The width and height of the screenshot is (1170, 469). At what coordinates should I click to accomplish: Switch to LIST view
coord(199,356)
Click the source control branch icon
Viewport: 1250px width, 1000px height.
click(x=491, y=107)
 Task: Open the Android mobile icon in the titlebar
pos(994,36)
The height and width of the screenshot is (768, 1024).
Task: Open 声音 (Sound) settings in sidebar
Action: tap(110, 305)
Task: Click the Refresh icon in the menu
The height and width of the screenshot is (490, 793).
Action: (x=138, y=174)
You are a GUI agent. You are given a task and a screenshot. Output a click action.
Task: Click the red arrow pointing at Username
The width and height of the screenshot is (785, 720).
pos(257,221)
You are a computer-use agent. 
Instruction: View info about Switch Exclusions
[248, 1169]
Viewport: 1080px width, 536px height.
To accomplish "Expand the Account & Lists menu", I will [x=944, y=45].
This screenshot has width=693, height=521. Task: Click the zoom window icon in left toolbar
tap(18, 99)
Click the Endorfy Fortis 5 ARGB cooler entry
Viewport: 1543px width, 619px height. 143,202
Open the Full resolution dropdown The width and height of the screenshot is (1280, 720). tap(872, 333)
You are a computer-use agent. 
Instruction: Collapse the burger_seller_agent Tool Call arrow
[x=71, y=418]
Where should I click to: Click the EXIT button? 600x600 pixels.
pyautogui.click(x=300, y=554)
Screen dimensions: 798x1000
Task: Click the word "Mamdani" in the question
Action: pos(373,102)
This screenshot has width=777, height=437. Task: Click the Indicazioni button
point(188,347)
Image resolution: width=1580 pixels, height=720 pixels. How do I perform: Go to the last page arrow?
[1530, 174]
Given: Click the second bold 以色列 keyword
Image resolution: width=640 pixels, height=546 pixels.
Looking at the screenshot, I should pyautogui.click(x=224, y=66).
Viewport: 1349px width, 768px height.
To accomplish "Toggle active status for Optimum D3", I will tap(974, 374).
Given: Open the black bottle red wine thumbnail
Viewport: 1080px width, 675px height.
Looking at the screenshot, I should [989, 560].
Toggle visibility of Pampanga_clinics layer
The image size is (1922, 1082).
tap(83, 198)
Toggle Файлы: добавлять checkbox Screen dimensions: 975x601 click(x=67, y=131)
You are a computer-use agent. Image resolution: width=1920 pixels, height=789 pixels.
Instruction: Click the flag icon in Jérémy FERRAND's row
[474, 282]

WHAT THE TASK ASKS -> Look for the word "will" in the listing above, and copy every line where you find it.

RESPONSE TO THIS TASK ->
To accomplish "Expand the Account & Lists menu", I will [x=944, y=45].
To accomplish "Toggle active status for Optimum D3", I will tap(974, 374).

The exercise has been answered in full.